Коммунизм и мещанство
new_rabochy — 24.02.2024В последние годы из уст красных интеллектуалов: Двуреченский, Бузгалин (недавно покинул нас), Булавка и др. можно услышать слова о том, что СССР развалили мещане, которые обменяли коммунистические идеалы на стремление к комфортной жизни для своих семей. У этой точки зрения есть и множество критиков, которые говорят о том, что в стремлении к комфорту нет ничего плохого, а коммунизм — это не синоним равенства в бедности.
Прочитал интересную книгу Александра Шубина «Мировая революционная волна (1918-1923). Прилив». В ней даётся целостный взгляд на революционные события во многих странах мира и говорится об их взаимном влиянии. Больше всего мне понравилось заключение, в котором автор пытается сформулировать основные выводы.

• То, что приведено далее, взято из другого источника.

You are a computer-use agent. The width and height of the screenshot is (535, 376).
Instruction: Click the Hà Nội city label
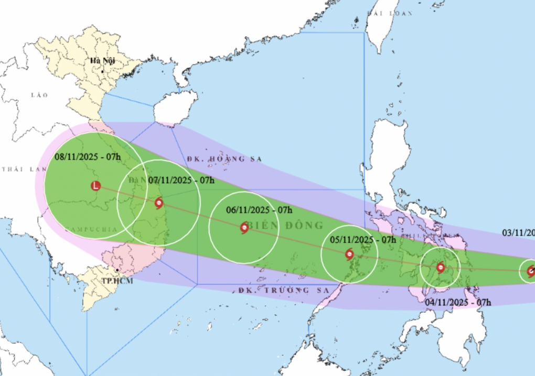103,61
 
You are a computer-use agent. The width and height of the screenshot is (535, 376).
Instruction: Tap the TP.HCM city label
117,281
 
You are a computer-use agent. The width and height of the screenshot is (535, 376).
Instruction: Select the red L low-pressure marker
95,186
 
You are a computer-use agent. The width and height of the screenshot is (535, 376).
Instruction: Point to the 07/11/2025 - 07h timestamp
181,180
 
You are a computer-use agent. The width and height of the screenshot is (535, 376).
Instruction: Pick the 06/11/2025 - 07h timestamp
259,210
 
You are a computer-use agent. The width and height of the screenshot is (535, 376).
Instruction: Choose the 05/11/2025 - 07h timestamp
363,239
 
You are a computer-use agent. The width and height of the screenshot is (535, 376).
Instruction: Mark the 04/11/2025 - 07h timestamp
458,302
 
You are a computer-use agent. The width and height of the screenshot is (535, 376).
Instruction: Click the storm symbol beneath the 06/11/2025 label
244,228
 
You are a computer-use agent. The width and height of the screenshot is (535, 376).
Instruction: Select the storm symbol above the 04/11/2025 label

Попробую изложить наиболее понравившиеся мне моменты. В ходе революционной волны господствующая элита, подобранная по принципу происхождения, сменилась теми, кто умеет манипулировать информацией – финансовыми потоками и словами. Власть генов сменилась властью слов и цифр. Теперь простой человек имел право участвовать в принятии важнейших для страны решений. Но поскольку обычных людей много – они сильны, когда сливаются в массы. А массы должны быть организованы и вдохновлены понятными несложными смыслами. Человек, живущий в своём маленьком мирке и не утруждающий себя напряженной мыслительной деятельностью, всё равно остаётся человеком, а не скотом. Человеческое начало в нём, даже если оно придавлено началом животным, бунтует и тоскует, требует креатива и понимания смысла существования. Конечно, настоящим выходом из положения может быть обращение к собственному творчеству, к работе над преобразованием своей жизни к лучшему (желательно не за счёт окружающих, а вместе с ними). Но это требует больших затрат энергии, работы над самосовершенствованием. Это трудно. Более простой путь – отчуждение своего человеческого начала в пользу больших общностей: класса, нации, империи. А точнее – тех, кто от их имени сплачивает людей.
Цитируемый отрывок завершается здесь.